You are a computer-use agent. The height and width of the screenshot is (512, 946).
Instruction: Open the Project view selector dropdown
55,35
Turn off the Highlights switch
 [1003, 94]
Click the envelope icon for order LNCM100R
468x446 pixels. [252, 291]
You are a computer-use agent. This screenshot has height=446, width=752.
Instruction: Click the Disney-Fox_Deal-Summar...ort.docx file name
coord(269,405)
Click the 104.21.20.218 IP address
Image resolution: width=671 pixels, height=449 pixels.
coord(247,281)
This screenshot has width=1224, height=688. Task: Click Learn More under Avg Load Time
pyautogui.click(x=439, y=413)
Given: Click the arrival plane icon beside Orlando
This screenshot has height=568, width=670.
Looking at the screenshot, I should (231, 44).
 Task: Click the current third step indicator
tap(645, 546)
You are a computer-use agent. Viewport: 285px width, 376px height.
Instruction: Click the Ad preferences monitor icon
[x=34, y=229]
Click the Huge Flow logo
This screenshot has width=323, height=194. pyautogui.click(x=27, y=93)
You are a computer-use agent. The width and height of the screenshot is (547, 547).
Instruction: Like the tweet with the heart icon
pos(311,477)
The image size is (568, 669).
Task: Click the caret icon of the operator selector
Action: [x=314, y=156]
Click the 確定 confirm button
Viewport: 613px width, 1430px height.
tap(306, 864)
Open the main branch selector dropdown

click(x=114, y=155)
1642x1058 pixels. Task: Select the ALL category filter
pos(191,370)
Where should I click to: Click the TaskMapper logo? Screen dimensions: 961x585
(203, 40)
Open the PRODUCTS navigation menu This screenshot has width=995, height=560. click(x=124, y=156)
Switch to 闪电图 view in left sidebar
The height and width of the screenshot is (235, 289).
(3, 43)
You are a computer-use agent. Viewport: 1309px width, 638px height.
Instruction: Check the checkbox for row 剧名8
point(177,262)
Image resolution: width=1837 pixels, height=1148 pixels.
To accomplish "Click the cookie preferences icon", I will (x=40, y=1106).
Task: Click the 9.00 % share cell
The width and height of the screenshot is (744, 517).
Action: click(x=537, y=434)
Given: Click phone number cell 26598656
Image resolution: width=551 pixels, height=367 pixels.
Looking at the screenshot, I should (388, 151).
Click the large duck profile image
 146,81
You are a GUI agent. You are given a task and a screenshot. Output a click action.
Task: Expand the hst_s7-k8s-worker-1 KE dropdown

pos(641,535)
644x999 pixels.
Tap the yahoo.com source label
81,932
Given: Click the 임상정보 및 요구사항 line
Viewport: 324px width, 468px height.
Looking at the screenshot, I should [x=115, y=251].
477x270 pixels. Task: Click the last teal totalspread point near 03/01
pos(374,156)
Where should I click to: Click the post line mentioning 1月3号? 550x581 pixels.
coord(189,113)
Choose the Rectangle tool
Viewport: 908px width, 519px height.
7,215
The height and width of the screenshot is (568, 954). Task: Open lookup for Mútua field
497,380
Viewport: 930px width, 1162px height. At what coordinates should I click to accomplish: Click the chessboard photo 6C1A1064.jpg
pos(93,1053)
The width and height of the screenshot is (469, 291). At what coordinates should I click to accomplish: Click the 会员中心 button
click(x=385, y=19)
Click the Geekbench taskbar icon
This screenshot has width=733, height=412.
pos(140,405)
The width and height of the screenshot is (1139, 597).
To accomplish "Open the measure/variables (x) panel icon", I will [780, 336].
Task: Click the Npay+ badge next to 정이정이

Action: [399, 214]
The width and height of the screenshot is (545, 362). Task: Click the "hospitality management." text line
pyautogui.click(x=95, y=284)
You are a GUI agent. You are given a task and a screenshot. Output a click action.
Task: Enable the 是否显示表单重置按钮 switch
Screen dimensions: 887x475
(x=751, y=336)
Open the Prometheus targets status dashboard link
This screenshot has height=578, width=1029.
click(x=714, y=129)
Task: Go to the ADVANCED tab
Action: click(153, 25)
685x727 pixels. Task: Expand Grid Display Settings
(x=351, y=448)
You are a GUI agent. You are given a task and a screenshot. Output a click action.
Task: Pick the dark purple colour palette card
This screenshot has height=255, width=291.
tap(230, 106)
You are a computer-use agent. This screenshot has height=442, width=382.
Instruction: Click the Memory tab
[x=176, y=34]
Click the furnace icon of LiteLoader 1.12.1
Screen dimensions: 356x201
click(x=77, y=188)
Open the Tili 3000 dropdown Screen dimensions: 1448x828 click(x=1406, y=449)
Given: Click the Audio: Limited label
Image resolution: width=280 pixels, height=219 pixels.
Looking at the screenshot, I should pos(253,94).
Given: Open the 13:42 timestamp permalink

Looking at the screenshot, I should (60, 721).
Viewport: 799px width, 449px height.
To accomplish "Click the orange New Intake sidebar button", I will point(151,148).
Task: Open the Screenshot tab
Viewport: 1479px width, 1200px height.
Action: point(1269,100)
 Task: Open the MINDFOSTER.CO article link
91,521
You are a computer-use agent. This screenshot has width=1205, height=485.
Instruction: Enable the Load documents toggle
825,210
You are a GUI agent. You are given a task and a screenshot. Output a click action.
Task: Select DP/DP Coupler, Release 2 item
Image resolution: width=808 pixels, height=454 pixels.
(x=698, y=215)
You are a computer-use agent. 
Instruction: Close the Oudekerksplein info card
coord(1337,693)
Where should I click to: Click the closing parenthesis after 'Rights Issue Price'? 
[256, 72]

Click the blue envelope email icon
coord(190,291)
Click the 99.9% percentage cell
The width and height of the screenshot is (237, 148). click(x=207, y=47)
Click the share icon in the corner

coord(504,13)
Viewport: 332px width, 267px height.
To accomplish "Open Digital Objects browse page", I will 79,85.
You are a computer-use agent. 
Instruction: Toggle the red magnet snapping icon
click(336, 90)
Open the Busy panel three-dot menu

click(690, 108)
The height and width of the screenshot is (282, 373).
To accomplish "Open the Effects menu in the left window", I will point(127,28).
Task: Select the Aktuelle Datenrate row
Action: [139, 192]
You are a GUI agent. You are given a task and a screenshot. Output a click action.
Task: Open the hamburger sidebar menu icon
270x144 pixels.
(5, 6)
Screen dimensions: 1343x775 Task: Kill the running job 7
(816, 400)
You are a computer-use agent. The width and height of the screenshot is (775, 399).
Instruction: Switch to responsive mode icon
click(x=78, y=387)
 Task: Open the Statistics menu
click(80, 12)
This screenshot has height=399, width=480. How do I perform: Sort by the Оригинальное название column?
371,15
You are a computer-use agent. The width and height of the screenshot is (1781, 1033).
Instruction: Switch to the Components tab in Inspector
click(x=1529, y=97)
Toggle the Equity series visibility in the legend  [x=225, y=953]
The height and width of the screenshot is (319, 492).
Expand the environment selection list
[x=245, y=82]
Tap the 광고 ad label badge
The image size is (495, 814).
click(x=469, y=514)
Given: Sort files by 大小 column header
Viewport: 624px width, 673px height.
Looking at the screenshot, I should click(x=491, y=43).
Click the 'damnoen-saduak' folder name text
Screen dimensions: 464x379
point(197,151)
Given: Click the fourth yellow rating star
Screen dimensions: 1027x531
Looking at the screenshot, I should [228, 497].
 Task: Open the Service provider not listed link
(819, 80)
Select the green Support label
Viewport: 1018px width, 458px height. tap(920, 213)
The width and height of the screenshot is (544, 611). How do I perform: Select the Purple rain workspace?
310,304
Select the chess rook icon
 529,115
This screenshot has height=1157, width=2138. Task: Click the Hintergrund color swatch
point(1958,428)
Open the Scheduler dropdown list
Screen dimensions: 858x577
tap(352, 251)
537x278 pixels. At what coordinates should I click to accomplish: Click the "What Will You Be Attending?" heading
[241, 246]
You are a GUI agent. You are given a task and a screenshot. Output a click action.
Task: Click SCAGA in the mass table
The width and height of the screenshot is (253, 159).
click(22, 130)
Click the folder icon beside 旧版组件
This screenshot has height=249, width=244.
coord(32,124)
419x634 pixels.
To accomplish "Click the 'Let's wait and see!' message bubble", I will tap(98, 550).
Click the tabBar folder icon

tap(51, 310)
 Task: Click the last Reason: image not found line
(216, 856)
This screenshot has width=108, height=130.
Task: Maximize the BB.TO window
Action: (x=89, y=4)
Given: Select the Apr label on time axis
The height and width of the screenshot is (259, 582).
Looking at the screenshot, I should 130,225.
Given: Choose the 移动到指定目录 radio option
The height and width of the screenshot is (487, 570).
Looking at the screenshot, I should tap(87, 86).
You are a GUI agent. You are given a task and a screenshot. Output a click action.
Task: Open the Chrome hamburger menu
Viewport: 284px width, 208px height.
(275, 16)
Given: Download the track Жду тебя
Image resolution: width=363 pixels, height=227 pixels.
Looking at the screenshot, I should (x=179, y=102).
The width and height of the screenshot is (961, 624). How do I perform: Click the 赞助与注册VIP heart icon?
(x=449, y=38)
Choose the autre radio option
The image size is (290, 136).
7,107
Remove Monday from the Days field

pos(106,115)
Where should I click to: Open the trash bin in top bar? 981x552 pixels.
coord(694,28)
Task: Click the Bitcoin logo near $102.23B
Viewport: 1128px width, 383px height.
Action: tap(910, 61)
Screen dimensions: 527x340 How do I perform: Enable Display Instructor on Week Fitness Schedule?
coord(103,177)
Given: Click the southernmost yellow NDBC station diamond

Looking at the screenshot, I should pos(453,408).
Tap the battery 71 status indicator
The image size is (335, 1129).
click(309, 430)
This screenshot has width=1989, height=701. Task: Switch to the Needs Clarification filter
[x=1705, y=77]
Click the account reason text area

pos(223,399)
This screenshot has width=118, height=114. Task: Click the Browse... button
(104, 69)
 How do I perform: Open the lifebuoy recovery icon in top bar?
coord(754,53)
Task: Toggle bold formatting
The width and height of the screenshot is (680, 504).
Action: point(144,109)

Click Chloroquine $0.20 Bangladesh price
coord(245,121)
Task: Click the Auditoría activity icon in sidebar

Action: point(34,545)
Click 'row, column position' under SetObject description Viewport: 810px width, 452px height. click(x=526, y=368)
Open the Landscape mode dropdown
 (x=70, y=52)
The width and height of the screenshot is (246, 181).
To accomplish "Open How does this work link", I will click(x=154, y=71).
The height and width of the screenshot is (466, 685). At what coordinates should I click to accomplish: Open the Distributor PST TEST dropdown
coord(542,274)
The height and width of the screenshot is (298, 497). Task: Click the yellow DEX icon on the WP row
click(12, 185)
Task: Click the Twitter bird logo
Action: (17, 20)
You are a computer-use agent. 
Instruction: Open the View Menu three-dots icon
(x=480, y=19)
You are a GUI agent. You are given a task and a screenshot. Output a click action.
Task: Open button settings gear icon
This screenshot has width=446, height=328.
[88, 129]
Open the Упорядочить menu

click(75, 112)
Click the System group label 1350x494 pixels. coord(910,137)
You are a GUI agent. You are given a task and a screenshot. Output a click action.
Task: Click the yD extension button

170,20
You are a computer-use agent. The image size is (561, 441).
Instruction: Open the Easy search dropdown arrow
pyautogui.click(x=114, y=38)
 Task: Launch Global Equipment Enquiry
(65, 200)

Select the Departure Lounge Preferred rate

* [WHAT IS EXPECTED]:
Copy out the items above again without changes, starting at the very first line and ending with the line that contains "This screenshot has width=323, height=194.", including that line.

* [SOLUTION]:
You are a computer-use agent. The height and width of the screenshot is (512, 946).
Instruction: Open the Project view selector dropdown
55,35
Turn off the Highlights switch
 [1003, 94]
Click the envelope icon for order LNCM100R
468x446 pixels. [252, 291]
You are a computer-use agent. This screenshot has height=446, width=752.
Instruction: Click the Disney-Fox_Deal-Summar...ort.docx file name
coord(269,405)
Click the 104.21.20.218 IP address
Image resolution: width=671 pixels, height=449 pixels.
coord(247,281)
This screenshot has width=1224, height=688. Task: Click Learn More under Avg Load Time
pyautogui.click(x=439, y=413)
Given: Click the arrival plane icon beside Orlando
This screenshot has height=568, width=670.
Looking at the screenshot, I should (231, 44).
 Task: Click the current third step indicator
tap(645, 546)
You are a computer-use agent. Viewport: 285px width, 376px height.
Instruction: Click the Ad preferences monitor icon
[x=34, y=229]
Click the Huge Flow logo
This screenshot has width=323, height=194. pyautogui.click(x=27, y=93)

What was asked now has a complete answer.